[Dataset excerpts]
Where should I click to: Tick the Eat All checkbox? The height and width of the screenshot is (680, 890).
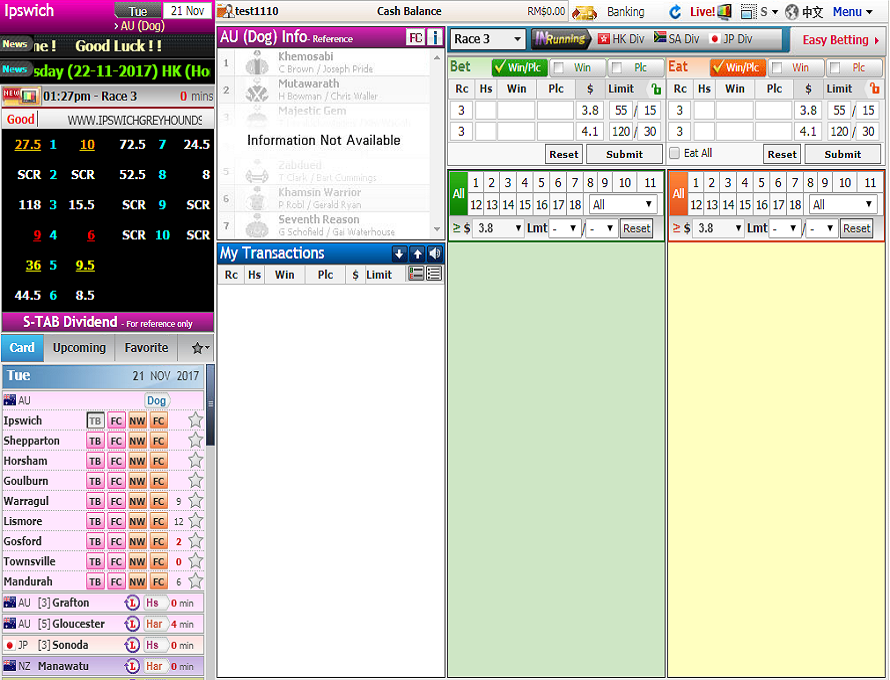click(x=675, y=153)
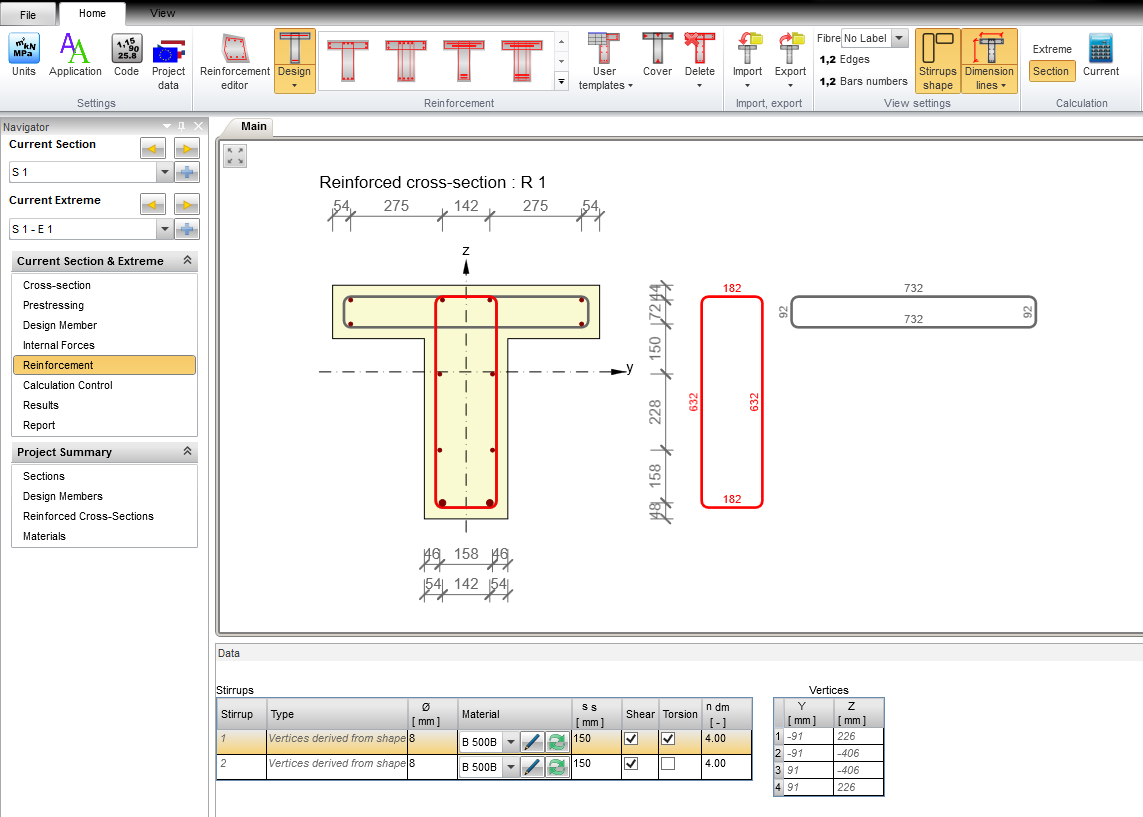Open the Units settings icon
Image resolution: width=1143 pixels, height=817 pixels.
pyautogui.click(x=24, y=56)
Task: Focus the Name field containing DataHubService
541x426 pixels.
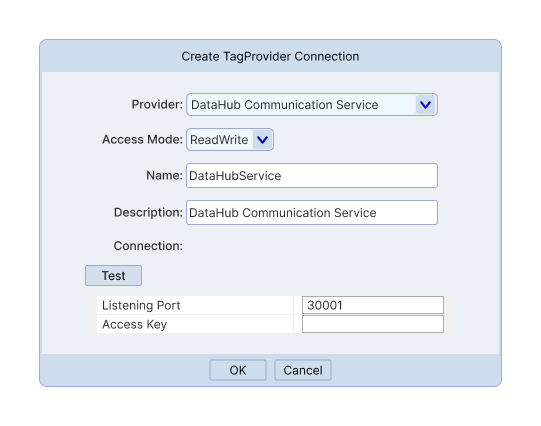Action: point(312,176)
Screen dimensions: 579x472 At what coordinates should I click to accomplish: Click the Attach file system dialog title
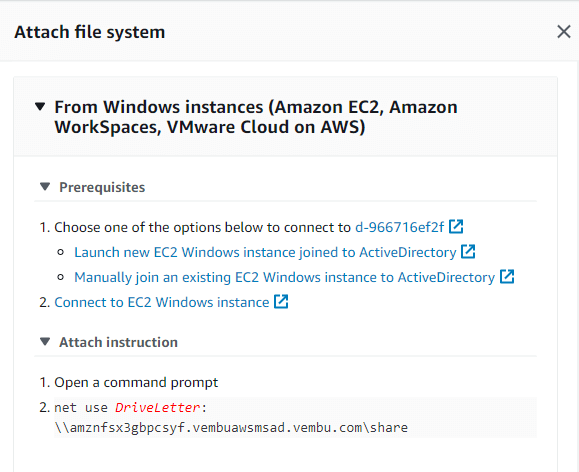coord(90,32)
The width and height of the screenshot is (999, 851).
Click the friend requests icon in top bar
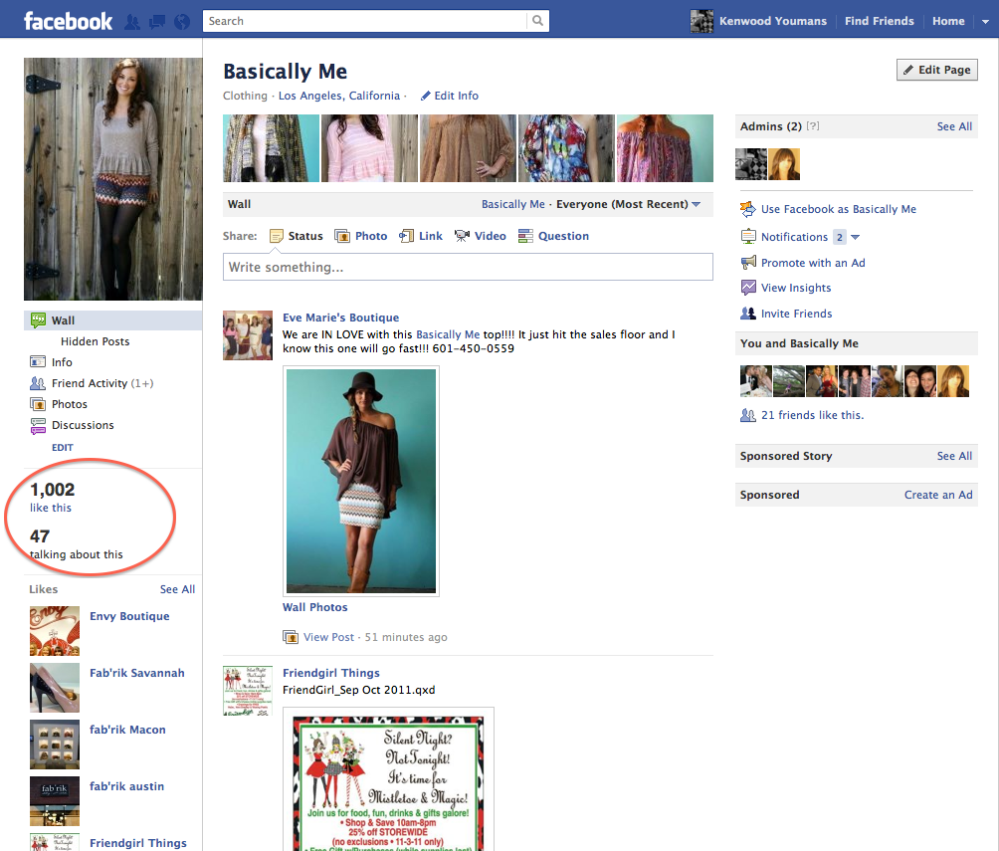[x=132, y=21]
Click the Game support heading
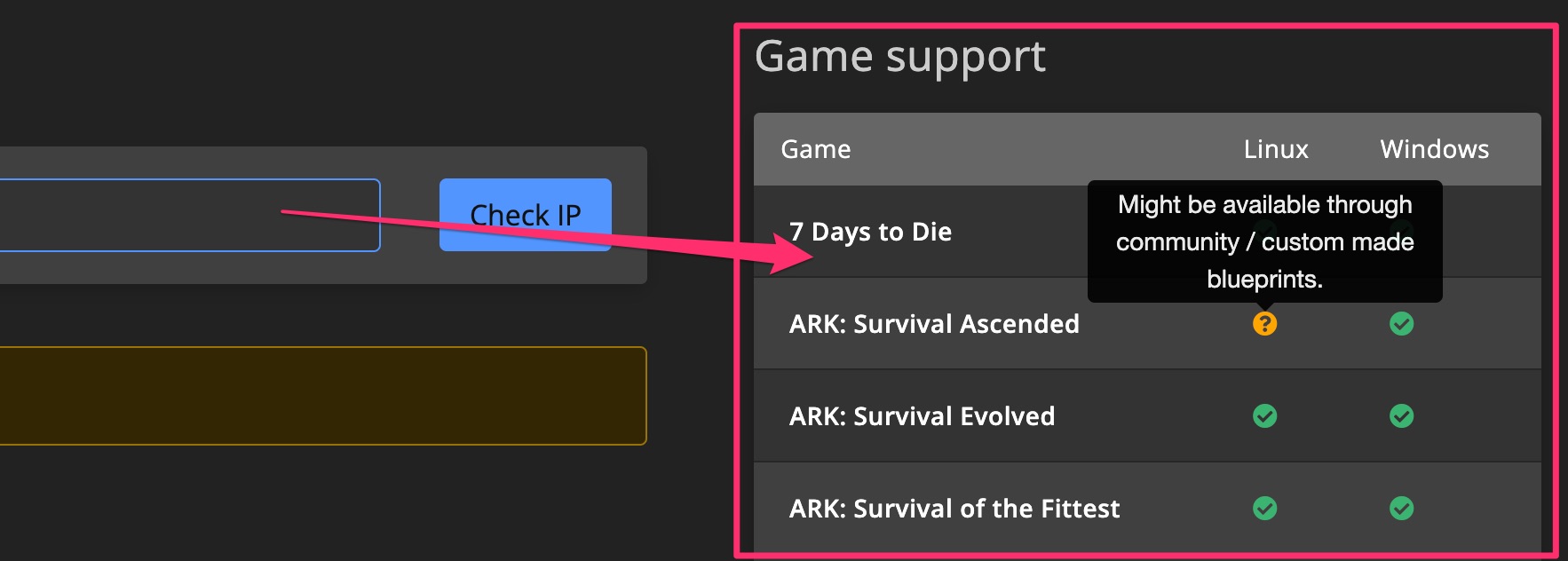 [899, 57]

--

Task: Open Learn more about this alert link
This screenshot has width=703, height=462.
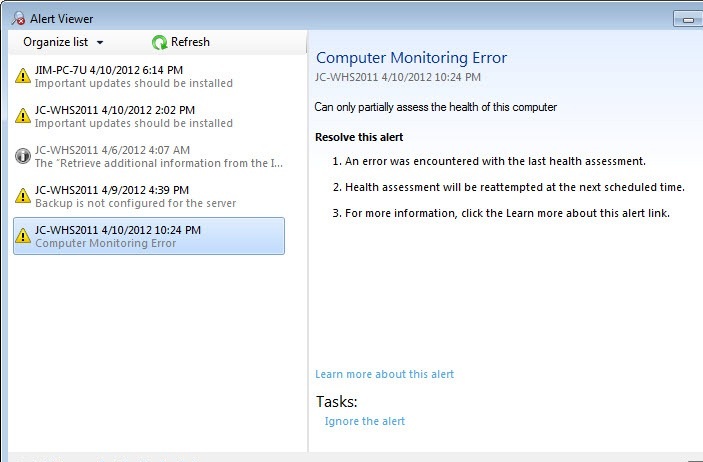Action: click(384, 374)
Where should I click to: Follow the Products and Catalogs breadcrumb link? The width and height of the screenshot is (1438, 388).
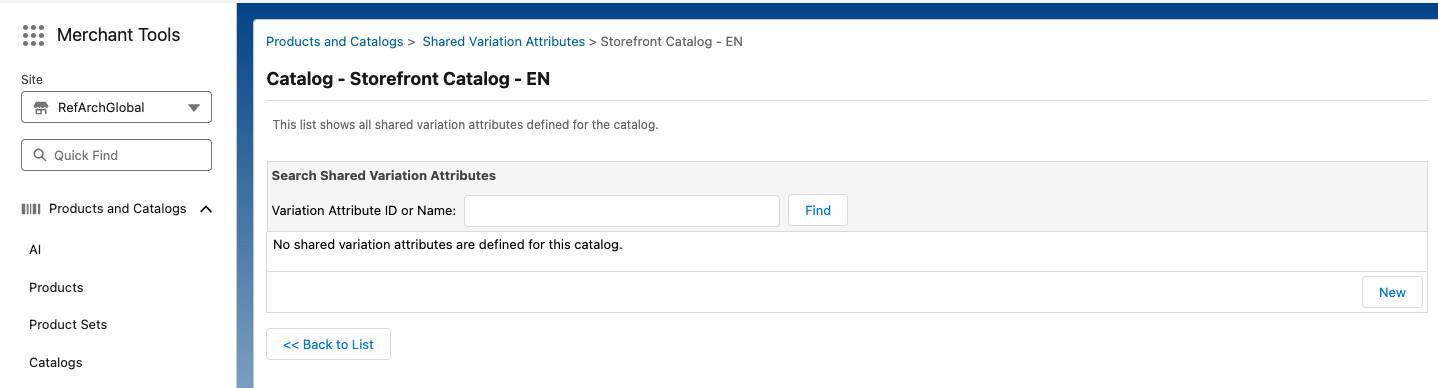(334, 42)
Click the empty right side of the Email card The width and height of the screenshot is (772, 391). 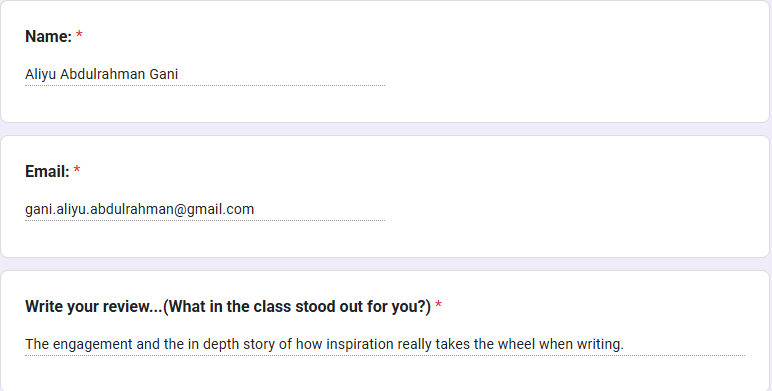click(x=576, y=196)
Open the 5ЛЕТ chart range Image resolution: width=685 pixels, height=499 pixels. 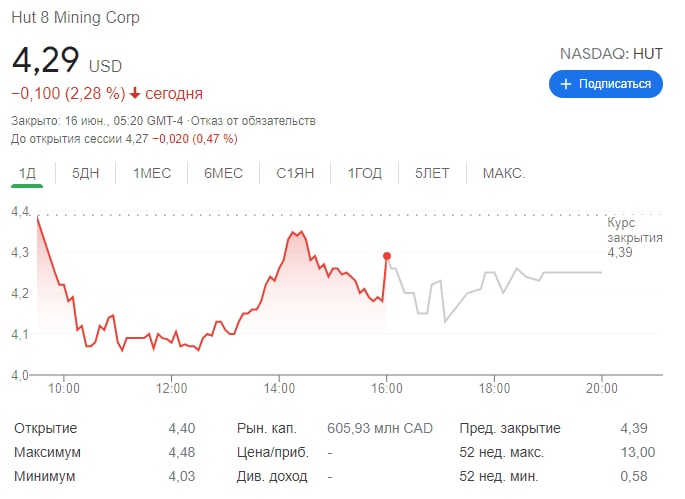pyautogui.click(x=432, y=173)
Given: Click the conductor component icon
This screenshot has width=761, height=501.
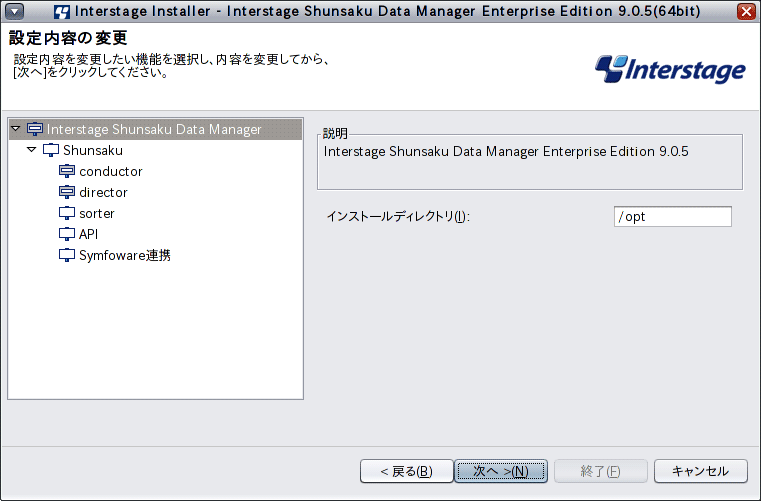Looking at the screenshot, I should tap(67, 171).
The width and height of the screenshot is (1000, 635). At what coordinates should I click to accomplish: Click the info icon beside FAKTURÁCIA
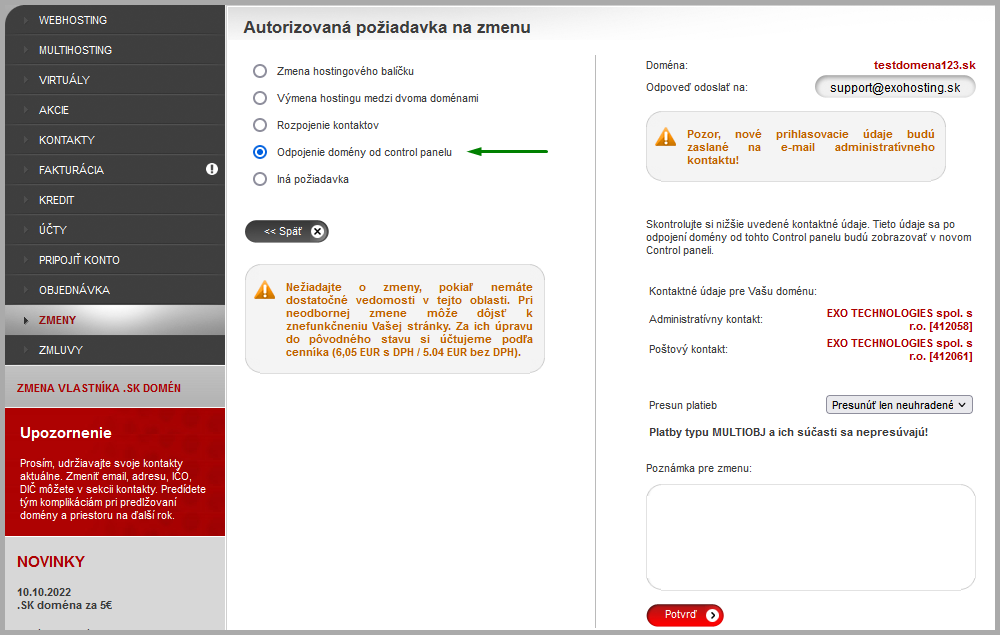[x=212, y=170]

- What the task requires
Repeat exactly, and only, the entries from the line with "541x426 pixels." through the line with "The width and height of the screenshot is (999, 851).". Pictures are skipped.

- Answer space
541x426 pixels.
Action: point(312,176)
Screen dimensions: 579x472 At what coordinates should I click to accomplish: Click the Attach file system dialog title
coord(90,32)
The width and height of the screenshot is (999, 851).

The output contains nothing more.